Nepal has a population of 28 million, with 5 million of them living in Kathmandu. Needless to say, it is way crowded here! 80% of the population is Hindu, 11% are Buddhist. It has the distinct honor of having the largest number of UNESCO World heritage sites than anywhere else in the world…a total of seven in this city alone.
This Buddhist monument above, also known as Monkey Palace, high in the mountains, is one of the most sacred Buddhist pilgrimage sites. Over 1000 rhesus monkeys live in the trees, well fed by the tourists, scampering around our feet, and happily swimming in a pool of their own. I could have stayed there all day and taken monkey pictures; they are so adorable!
Built in the first century, the stupa consists of a white dome with a cubical structure with the all seeing eyes of Buddha painted in four directions, with prayer wheels surrounding th entire structure. Devoted followers circle clockwise, making wishes, and spinning the prayer wheels to make their desires known while the monkeys dart all around you.

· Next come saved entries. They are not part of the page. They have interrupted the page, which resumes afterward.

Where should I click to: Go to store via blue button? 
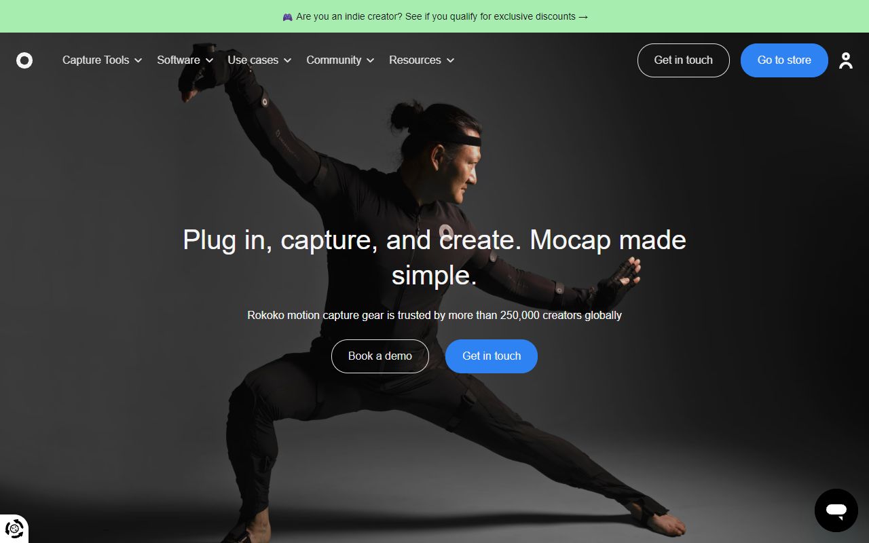(784, 60)
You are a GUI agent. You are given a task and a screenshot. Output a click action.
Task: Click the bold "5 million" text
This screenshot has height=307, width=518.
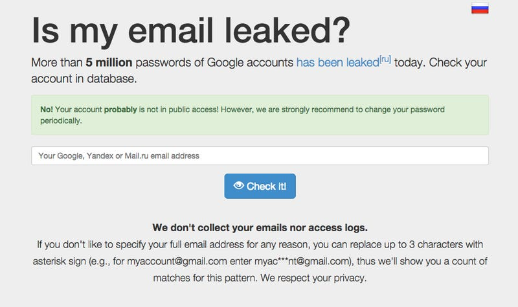pyautogui.click(x=109, y=63)
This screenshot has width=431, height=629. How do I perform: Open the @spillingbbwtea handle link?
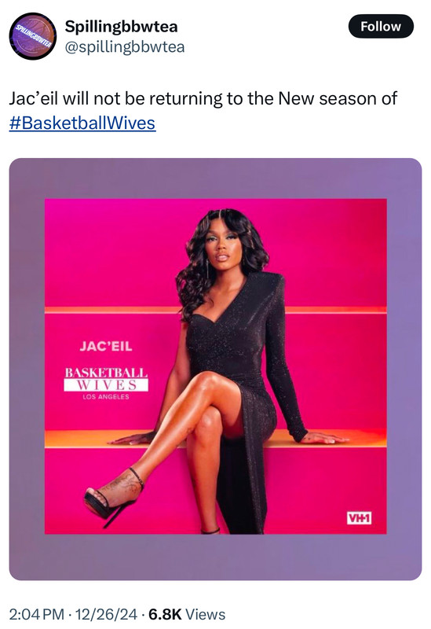pyautogui.click(x=125, y=47)
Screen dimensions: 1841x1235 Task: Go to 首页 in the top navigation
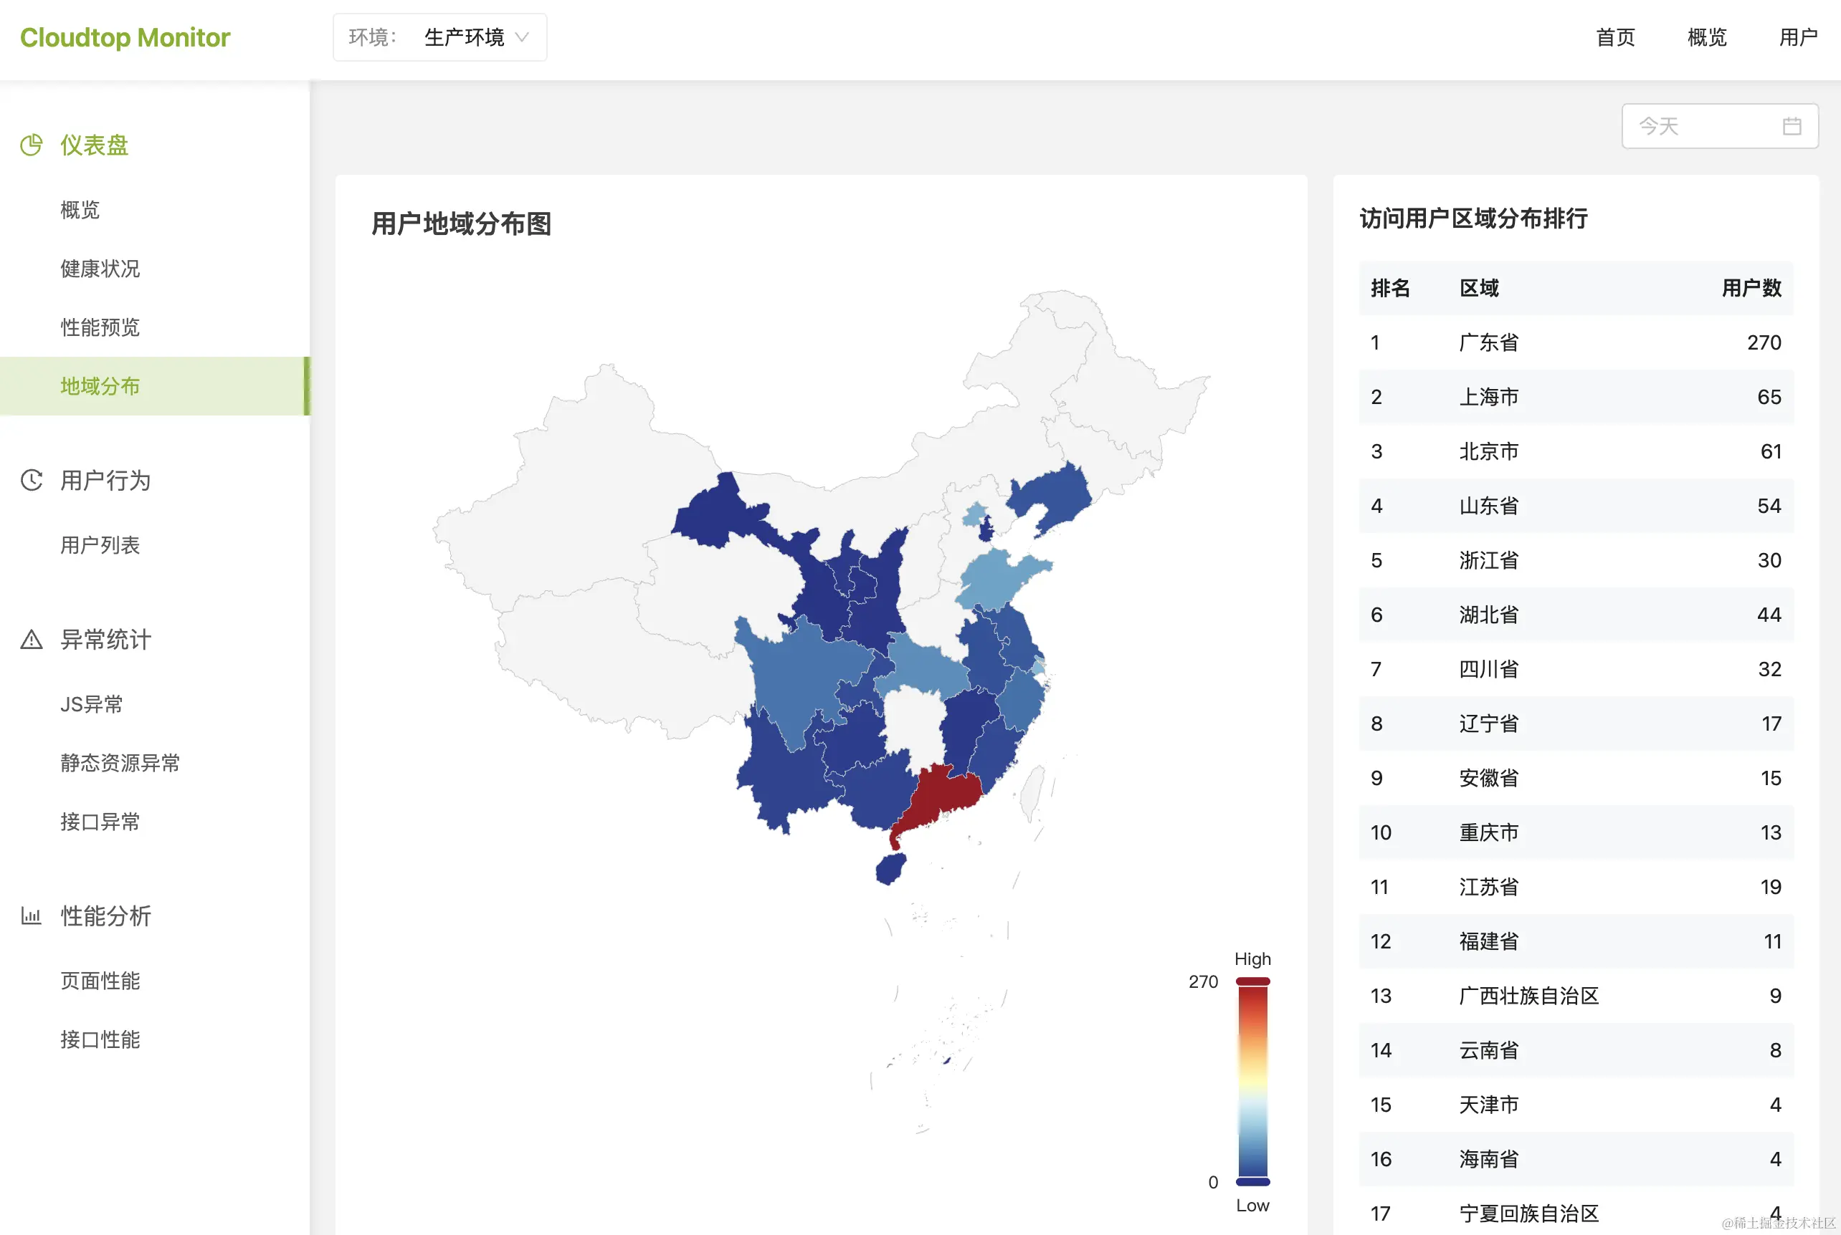click(1615, 37)
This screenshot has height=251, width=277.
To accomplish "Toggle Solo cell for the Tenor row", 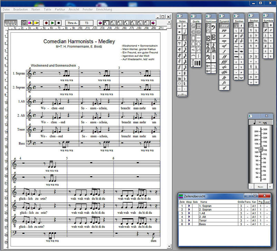I will coord(195,220).
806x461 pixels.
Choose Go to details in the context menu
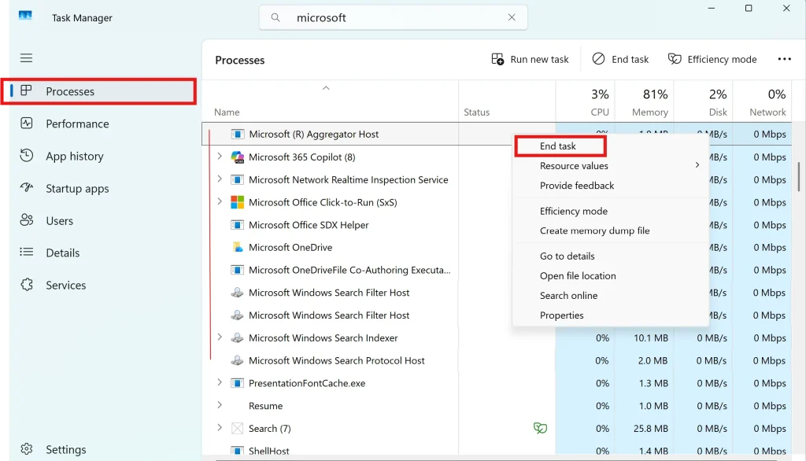pyautogui.click(x=567, y=256)
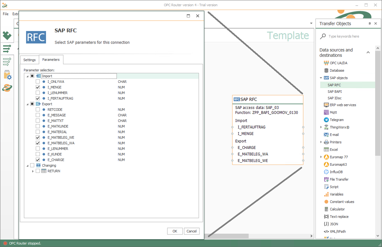This screenshot has width=382, height=247.
Task: Select the OPC UA/DA icon
Action: pos(326,63)
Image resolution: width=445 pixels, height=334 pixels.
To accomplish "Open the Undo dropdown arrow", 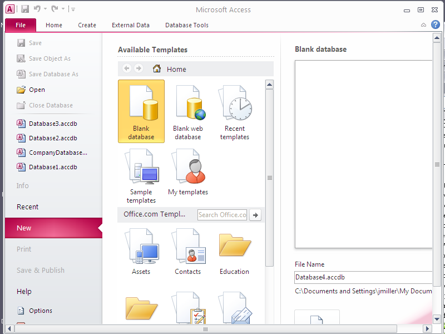I will 45,9.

We traveled down the hill to Dunbar Square, where an amazing cluster of ancient temples and palaces shows the religious and cultural life of the people. Going back to the 16th century, in this unusual ritual, the people choose a living goddess on which they focus their faith. From many, a young girl is chosen who must have 32 beauty attributes; high forehead, large eyes, no scars, nice arms and legs, slim neck, to name a few. The candidates must then spend a night in a dark room full of decapitated heads of water buffaloes and goats which have been sacrificed. The one who is not afraid becomes the Kumari, a living goddess. She is moved into the Temple of the Kumari, rarely seen by the public, but worshipped by all until she reaches puberty. She is then replaced by a new Kumari and the process begins again.
She is not allowed to be photographed, but makes rare appearances each day for a few seconds to see her subjects who come to the temple. We were lucky to see her for a few seconds…and then she disappeared. I don’t think she was much older than 5 years old.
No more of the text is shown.